• _EXERCISE PROMPT_
Find the line below that contains "Click the CHINA300-,H1". Transcribe it and every line after it exactly, adding nothing.

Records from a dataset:
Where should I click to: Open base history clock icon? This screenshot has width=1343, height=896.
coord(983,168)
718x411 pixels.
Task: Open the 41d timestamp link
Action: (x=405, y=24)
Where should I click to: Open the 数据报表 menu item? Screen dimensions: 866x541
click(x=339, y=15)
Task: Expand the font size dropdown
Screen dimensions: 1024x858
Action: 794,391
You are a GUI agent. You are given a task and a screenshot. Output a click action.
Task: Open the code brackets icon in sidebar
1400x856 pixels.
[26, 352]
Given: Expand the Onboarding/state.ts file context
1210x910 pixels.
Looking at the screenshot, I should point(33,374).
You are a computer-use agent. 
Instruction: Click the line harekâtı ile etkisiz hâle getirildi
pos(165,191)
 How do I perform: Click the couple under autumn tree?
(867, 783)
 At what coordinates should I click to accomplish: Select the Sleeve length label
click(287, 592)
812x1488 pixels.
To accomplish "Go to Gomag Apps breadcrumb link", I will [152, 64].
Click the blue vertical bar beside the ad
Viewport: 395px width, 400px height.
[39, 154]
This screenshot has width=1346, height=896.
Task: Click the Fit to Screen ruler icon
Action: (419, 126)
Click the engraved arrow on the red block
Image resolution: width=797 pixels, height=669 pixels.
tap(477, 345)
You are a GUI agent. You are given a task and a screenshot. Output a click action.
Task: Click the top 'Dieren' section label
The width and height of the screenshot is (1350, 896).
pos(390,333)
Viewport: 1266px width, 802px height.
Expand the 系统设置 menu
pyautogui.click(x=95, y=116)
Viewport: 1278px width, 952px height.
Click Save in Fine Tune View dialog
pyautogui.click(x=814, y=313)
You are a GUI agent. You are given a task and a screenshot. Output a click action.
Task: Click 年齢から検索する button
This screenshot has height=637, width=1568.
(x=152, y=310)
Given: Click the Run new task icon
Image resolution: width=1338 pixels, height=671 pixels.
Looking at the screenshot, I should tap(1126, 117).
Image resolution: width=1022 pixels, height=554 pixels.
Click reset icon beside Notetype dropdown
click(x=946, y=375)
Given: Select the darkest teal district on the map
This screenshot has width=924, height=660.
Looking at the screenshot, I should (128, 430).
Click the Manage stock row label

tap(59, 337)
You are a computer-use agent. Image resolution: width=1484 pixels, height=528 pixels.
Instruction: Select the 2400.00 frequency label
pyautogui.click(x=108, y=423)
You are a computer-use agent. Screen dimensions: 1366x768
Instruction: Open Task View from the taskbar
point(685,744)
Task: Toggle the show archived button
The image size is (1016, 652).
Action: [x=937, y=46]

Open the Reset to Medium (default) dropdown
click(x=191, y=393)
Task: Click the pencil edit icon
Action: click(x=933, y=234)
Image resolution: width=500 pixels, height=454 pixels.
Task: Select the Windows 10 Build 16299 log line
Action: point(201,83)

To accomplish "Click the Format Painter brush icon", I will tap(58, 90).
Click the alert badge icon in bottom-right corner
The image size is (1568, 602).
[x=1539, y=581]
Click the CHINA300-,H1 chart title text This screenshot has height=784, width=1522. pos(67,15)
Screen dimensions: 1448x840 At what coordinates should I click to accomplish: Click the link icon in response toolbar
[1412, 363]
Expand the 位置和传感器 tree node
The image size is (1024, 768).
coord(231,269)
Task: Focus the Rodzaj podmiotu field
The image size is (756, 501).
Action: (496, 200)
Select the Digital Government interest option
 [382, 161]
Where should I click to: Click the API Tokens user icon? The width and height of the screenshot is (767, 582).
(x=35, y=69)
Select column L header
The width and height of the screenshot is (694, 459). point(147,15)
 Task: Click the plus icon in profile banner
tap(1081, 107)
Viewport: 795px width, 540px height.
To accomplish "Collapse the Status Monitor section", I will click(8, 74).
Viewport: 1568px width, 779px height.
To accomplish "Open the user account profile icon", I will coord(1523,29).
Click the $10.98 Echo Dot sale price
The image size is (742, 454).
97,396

• _RESULT BELOW_
Click the CHINA300-,H1 chart title text This screenshot has height=784, width=1522. pos(67,15)
Screen dimensions: 1448x840 At what coordinates should I click to accomplish: Click the link icon in response toolbar
[1412, 363]
Expand the 位置和传感器 tree node
The image size is (1024, 768).
coord(231,269)
Task: Focus the Rodzaj podmiotu field
The image size is (756, 501).
Action: (496, 200)
Select the Digital Government interest option
 [382, 161]
Where should I click to: Click the API Tokens user icon? The width and height of the screenshot is (767, 582).
(x=35, y=69)
Select column L header
The width and height of the screenshot is (694, 459). point(147,15)
 Task: Click the plus icon in profile banner
tap(1081, 107)
Viewport: 795px width, 540px height.
To accomplish "Collapse the Status Monitor section", I will click(8, 74).
Viewport: 1568px width, 779px height.
To accomplish "Open the user account profile icon", I will coord(1523,29).
Click the $10.98 Echo Dot sale price
The image size is (742, 454).
97,396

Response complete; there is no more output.